Data, facts and instruments on the German health system

What it’s about

They are widespread, catchy, readily accepted without scrutiny because they spare them action and self-reflection, but are false and influence physician action: toxic mindsets in ambulatory medicine. Example.

“Every physician has the staff he deserves.”

In the evaluations of the IFABS Betriebsvergleich-Tracker© for GP, specialist and dental practice management, complaints by practice owners about poor staff, who work more incorrectly and are not committed or are not committed enough, frequently stand out in the free text information provided by participants.

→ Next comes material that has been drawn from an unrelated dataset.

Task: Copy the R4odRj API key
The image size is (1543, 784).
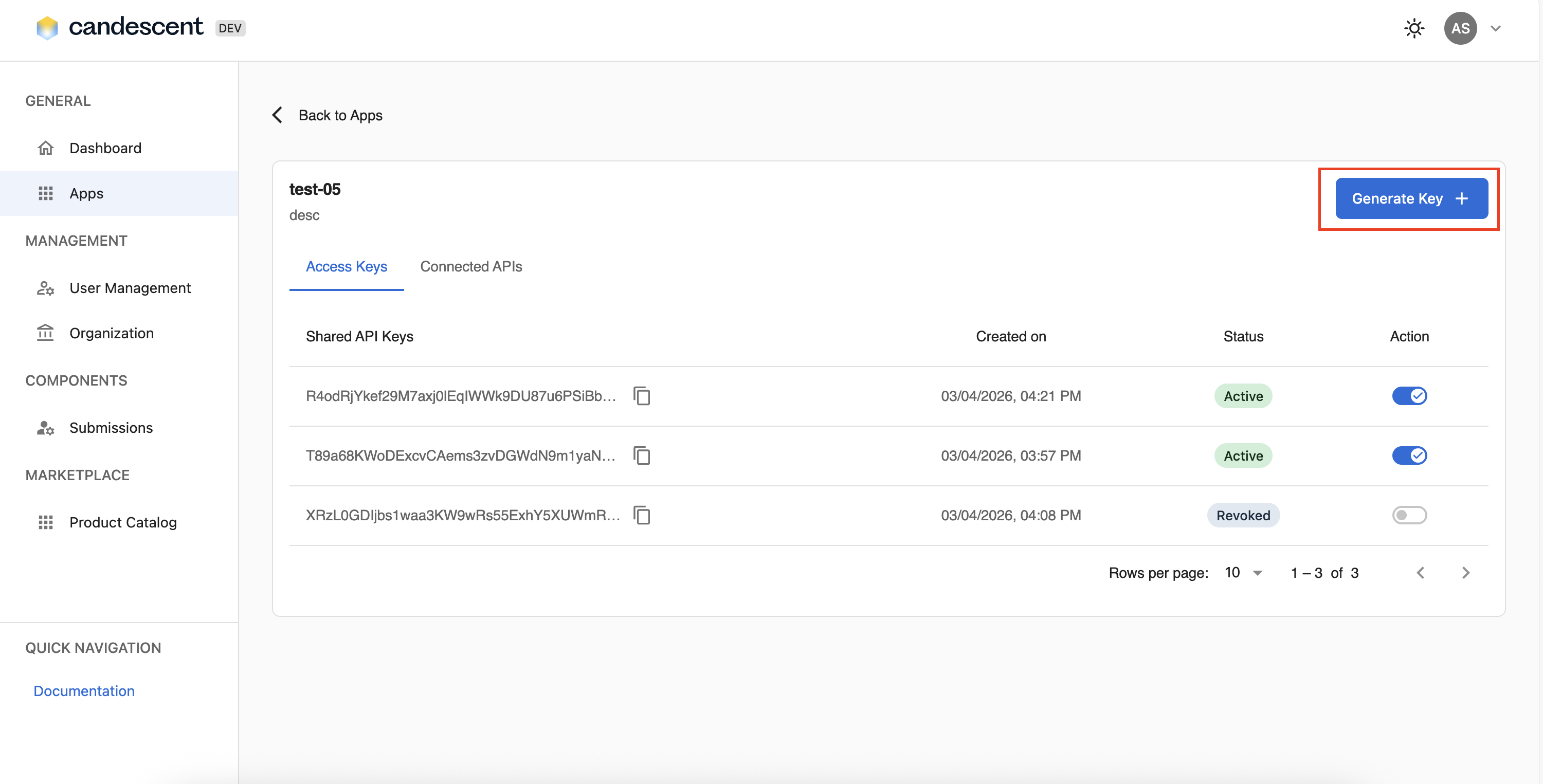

However, the detailed analysis of work routines, management behavior and team structures show that, regardless of what the individual practice manager understands by the attribute “good”, a large number of management errors impair the quality of work, for example

  • Lack of work objectives
  • Hardly any definition and delimitation of areas of responsibility
  • Too little freedom for independent action
  • Unclear rules of cooperation
  • Lack of support for necessary conflict resolution
  • Unequal treatment
  • Lack of unambiguous decisions
  • Too little internal communication
  • No promotion and development of skills
  • Lack of feedback on performance
  • Too little appreciation and recognition
  • Suggestions are not listened to / accepted
  • Lack of solidarity towards patients
  • Reprimands in the presence of patients
  • Moody doctors
  • Unhealthy workplaces

The remarks make it clear: doctors are responsible for the quality of their staff, apart from individual cases of actual lack of skills. Or formulated in another way:

Every doctor has the employees he deserves through his behavior and the set work framework.

Do not work in real teams in medical practices

In addition: the average Teamwork Quality Score (TQS), i.e. the satisfaction of medical assistants regarding the degree of realization of the best practice team standard in their practices, is – viewed across all specialist groups – currently only 43.7% (optimum: 100%),

i.e., groups in primary care and specialty practices generally work together, a fact that surprises many practice owners after determining the indicator for their practice.

In this form of collaboration

  • the synergy of individual activities is only slightly pronounced: people work with each other, but always only within the framework that is given; own initiative or helping out with problems are rather rare,
  • there are often unresolved and unproductive conflicts,
  • Every medical assistant strives to do her job well, but there is no sustained commitment to continuous improvement.

At the same time, however, the status is a starting point for reorganizing the work in the practice by examining the reasons more closely and adapting the conditions for cooperation accordingly.